## Required work
Convert the lines in all the rows below into a JSON list of strings, with one string per line and blank lines omitted.

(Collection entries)
++++++++

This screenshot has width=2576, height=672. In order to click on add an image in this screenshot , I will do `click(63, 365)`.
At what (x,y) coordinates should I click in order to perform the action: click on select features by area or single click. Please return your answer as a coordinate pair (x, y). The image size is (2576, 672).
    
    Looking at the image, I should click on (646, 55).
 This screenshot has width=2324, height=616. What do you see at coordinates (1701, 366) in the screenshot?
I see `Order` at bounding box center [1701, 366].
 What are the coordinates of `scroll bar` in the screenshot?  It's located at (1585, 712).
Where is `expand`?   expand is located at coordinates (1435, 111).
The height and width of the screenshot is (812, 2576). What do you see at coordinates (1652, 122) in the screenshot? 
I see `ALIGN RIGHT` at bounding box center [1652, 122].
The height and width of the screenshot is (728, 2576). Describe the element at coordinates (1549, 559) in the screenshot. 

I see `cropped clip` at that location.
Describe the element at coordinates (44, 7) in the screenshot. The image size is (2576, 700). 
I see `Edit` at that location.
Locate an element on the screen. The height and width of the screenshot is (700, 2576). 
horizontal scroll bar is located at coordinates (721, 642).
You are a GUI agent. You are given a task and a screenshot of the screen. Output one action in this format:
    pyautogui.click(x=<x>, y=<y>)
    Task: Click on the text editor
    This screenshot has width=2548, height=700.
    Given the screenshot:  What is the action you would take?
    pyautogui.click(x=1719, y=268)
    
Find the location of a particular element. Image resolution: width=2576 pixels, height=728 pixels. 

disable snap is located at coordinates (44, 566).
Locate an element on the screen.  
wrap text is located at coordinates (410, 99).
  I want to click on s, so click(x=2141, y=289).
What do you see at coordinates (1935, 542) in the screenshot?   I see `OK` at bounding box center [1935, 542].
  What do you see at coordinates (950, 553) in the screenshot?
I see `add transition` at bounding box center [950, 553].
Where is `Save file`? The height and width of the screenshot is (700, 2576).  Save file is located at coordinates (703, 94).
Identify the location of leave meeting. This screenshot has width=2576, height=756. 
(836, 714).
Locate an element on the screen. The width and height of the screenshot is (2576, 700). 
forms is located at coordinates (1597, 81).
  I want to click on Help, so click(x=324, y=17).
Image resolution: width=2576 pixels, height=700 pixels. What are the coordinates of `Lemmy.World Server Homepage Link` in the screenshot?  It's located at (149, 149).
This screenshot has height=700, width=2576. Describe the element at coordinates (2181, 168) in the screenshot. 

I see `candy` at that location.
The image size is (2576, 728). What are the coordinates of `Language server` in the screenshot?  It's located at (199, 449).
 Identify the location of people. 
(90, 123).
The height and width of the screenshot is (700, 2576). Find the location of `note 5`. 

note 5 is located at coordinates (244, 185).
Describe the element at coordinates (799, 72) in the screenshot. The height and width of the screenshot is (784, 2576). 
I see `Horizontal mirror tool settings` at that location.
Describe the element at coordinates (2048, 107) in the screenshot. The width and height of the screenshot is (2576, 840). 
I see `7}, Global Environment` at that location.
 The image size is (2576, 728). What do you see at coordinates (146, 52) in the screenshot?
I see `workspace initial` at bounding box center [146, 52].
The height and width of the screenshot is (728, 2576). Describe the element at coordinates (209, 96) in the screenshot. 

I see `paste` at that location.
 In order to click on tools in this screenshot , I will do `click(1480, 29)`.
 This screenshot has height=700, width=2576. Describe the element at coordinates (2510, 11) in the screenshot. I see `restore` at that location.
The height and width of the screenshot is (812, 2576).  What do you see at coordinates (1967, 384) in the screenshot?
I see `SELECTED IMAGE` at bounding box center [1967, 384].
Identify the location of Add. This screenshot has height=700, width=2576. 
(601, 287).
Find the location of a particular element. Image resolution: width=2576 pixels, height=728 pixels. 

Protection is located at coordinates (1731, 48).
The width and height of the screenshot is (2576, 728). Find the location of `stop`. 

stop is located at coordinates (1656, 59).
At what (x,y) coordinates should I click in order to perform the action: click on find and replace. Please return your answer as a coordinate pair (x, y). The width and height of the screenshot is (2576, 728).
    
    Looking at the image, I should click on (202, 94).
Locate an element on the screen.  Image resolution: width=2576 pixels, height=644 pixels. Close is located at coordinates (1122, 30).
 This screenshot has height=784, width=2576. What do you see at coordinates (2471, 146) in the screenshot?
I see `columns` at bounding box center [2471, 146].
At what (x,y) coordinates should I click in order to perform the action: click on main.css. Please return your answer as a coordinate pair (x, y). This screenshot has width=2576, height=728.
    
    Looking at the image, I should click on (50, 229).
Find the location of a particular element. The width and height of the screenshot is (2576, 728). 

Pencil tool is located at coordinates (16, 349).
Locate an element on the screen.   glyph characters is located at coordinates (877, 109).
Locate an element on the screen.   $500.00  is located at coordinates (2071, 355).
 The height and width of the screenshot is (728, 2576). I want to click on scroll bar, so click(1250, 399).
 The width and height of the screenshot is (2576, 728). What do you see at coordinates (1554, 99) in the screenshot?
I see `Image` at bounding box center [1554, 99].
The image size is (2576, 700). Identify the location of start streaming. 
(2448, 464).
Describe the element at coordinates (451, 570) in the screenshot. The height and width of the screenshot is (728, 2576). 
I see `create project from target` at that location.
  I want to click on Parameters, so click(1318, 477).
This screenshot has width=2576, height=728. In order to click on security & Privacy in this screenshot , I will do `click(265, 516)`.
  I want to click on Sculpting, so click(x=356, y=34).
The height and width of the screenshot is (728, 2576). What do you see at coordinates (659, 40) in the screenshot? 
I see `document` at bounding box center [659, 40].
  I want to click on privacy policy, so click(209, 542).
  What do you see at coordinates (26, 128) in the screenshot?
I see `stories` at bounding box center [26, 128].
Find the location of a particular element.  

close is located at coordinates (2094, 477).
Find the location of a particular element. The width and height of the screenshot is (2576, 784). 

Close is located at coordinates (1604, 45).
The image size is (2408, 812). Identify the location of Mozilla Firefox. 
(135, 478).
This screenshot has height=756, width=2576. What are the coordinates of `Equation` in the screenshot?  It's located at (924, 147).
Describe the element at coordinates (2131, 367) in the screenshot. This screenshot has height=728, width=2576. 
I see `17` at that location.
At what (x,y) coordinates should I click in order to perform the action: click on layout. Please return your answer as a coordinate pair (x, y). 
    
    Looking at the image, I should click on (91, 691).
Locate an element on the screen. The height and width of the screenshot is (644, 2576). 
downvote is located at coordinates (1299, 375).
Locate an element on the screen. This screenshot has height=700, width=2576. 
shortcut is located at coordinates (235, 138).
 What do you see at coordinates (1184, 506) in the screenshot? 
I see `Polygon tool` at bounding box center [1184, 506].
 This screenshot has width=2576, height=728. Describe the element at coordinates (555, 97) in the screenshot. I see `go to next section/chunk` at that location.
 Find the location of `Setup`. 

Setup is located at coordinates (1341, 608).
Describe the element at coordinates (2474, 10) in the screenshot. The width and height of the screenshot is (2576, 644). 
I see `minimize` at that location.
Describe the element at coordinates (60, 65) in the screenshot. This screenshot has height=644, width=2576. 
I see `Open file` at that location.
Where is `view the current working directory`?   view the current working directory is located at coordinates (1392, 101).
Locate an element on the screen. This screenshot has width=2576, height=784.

++++++++

## Solution below
[
  "This screenshot has width=2576, height=672. In order to click on add an image in this screenshot , I will do `click(63, 365)`.",
  "At what (x,y) coordinates should I click in order to perform the action: click on select features by area or single click. Please return your answer as a coordinate pair (x, y). The image size is (2576, 672).",
  "    Looking at the image, I should click on (646, 55).",
  " This screenshot has width=2324, height=616. What do you see at coordinates (1701, 366) in the screenshot?",
  "I see `Order` at bounding box center [1701, 366].",
  " What are the coordinates of `scroll bar` in the screenshot?  It's located at (1585, 712).",
  "Where is `expand`?   expand is located at coordinates (1435, 111).",
  "The height and width of the screenshot is (812, 2576). What do you see at coordinates (1652, 122) in the screenshot? ",
  "I see `ALIGN RIGHT` at bounding box center [1652, 122].",
  "The height and width of the screenshot is (728, 2576). Describe the element at coordinates (1549, 559) in the screenshot. ",
  "I see `cropped clip` at that location.",
  "Describe the element at coordinates (44, 7) in the screenshot. The image size is (2576, 700). ",
  "I see `Edit` at that location.",
  "Locate an element on the screen. The height and width of the screenshot is (700, 2576). ",
  "horizontal scroll bar is located at coordinates (721, 642).",
  "You are a GUI agent. You are given a task and a screenshot of the screen. Output one action in this format:",
  "    pyautogui.click(x=<x>, y=<y>)",
  "    Task: Click on the text editor",
  "    This screenshot has width=2548, height=700.",
  "    Given the screenshot:  What is the action you would take?",
  "    pyautogui.click(x=1719, y=268)",
  "Find the location of a particular element. Image resolution: width=2576 pixels, height=728 pixels. ",
  "disable snap is located at coordinates (44, 566).",
  "Locate an element on the screen.  ",
  "wrap text is located at coordinates (410, 99).",
  "  I want to click on s, so click(x=2141, y=289).",
  "What do you see at coordinates (1935, 542) in the screenshot?   I see `OK` at bounding box center [1935, 542].",
  "  What do you see at coordinates (950, 553) in the screenshot?",
  "I see `add transition` at bounding box center [950, 553].",
  "Where is `Save file`? The height and width of the screenshot is (700, 2576).  Save file is located at coordinates (703, 94).",
  "Identify the location of leave meeting. This screenshot has width=2576, height=756. ",
  "(836, 714).",
  "Locate an element on the screen. The width and height of the screenshot is (2576, 700). ",
  "forms is located at coordinates (1597, 81).",
  "  I want to click on Help, so click(x=324, y=17).",
  "Image resolution: width=2576 pixels, height=700 pixels. What are the coordinates of `Lemmy.World Server Homepage Link` in the screenshot?  It's located at (149, 149).",
  "This screenshot has height=700, width=2576. Describe the element at coordinates (2181, 168) in the screenshot. ",
  "I see `candy` at that location.",
  "The image size is (2576, 728). What are the coordinates of `Language server` in the screenshot?  It's located at (199, 449).",
  " Identify the location of people. ",
  "(90, 123).",
  "The height and width of the screenshot is (700, 2576). Find the location of `note 5`. ",
  "note 5 is located at coordinates (244, 185).",
  "Describe the element at coordinates (799, 72) in the screenshot. The height and width of the screenshot is (784, 2576). ",
  "I see `Horizontal mirror tool settings` at that location.",
  "Describe the element at coordinates (2048, 107) in the screenshot. The width and height of the screenshot is (2576, 840). ",
  "I see `7}, Global Environment` at that location.",
  " The image size is (2576, 728). What do you see at coordinates (146, 52) in the screenshot?",
  "I see `workspace initial` at bounding box center [146, 52].",
  "The height and width of the screenshot is (728, 2576). Describe the element at coordinates (209, 96) in the screenshot. ",
  "I see `paste` at that location.",
  " In order to click on tools in this screenshot , I will do `click(1480, 29)`.",
  " This screenshot has height=700, width=2576. Describe the element at coordinates (2510, 11) in the screenshot. I see `restore` at that location.",
  "The height and width of the screenshot is (812, 2576).  What do you see at coordinates (1967, 384) in the screenshot?",
  "I see `SELECTED IMAGE` at bounding box center [1967, 384].",
  "Identify the location of Add. This screenshot has height=700, width=2576. ",
  "(601, 287).",
  "Find the location of a particular element. Image resolution: width=2576 pixels, height=728 pixels. ",
  "Protection is located at coordinates (1731, 48).",
  "The width and height of the screenshot is (2576, 728). Find the location of `stop`. ",
  "stop is located at coordinates (1656, 59).",
  "At what (x,y) coordinates should I click in order to perform the action: click on find and replace. Please return your answer as a coordinate pair (x, y). The width and height of the screenshot is (2576, 728).",
  "    Looking at the image, I should click on (202, 94).",
  "Locate an element on the screen.  Image resolution: width=2576 pixels, height=644 pixels. Close is located at coordinates (1122, 30).",
  " This screenshot has height=784, width=2576. What do you see at coordinates (2471, 146) in the screenshot?",
  "I see `columns` at bounding box center [2471, 146].",
  "At what (x,y) coordinates should I click in order to perform the action: click on main.css. Please return your answer as a coordinate pair (x, y). This screenshot has width=2576, height=728.",
  "    Looking at the image, I should click on (50, 229).",
  "Find the location of a particular element. The width and height of the screenshot is (2576, 728). ",
  "Pencil tool is located at coordinates (16, 349).",
  "Locate an element on the screen.   glyph characters is located at coordinates (877, 109).",
  "Locate an element on the screen.   $500.00  is located at coordinates (2071, 355).",
  " The height and width of the screenshot is (728, 2576). I want to click on scroll bar, so click(1250, 399).",
  " The width and height of the screenshot is (2576, 728). What do you see at coordinates (1554, 99) in the screenshot?",
  "I see `Image` at bounding box center [1554, 99].",
  "The image size is (2576, 700). Identify the location of start streaming. ",
  "(2448, 464).",
  "Describe the element at coordinates (451, 570) in the screenshot. The height and width of the screenshot is (728, 2576). ",
  "I see `create project from target` at that location.",
  "  I want to click on Parameters, so click(1318, 477).",
  "This screenshot has width=2576, height=728. In order to click on security & Privacy in this screenshot , I will do `click(265, 516)`.",
  "  I want to click on Sculpting, so click(x=356, y=34).",
  "The height and width of the screenshot is (728, 2576). What do you see at coordinates (659, 40) in the screenshot? ",
  "I see `document` at bounding box center [659, 40].",
  "  I want to click on privacy policy, so click(209, 542).",
  "  What do you see at coordinates (26, 128) in the screenshot?",
  "I see `stories` at bounding box center [26, 128].",
  "Find the location of a particular element.  ",
  "close is located at coordinates (2094, 477).",
  "Find the location of a particular element. The width and height of the screenshot is (2576, 784). ",
  "Close is located at coordinates (1604, 45).",
  "The image size is (2408, 812). Identify the location of Mozilla Firefox. ",
  "(135, 478).",
  "This screenshot has height=756, width=2576. What are the coordinates of `Equation` in the screenshot?  It's located at (924, 147).",
  "Describe the element at coordinates (2131, 367) in the screenshot. This screenshot has height=728, width=2576. ",
  "I see `17` at that location.",
  "At what (x,y) coordinates should I click in order to perform the action: click on layout. Please return your answer as a coordinate pair (x, y). ",
  "    Looking at the image, I should click on (91, 691).",
  "Locate an element on the screen. The height and width of the screenshot is (644, 2576). ",
  "downvote is located at coordinates (1299, 375).",
  "Locate an element on the screen. This screenshot has height=700, width=2576. ",
  "shortcut is located at coordinates (235, 138).",
  " What do you see at coordinates (1184, 506) in the screenshot? ",
  "I see `Polygon tool` at bounding box center [1184, 506].",
  " This screenshot has width=2576, height=728. Describe the element at coordinates (555, 97) in the screenshot. I see `go to next section/chunk` at that location.",
  " Find the location of `Setup`. ",
  "Setup is located at coordinates (1341, 608).",
  "Describe the element at coordinates (2474, 10) in the screenshot. The width and height of the screenshot is (2576, 644). ",
  "I see `minimize` at that location.",
  "Describe the element at coordinates (60, 65) in the screenshot. This screenshot has height=644, width=2576. ",
  "I see `Open file` at that location.",
  "Where is `view the current working directory`?   view the current working directory is located at coordinates (1392, 101).",
  "Locate an element on the screen. This screenshot has width=2576, height=784."
]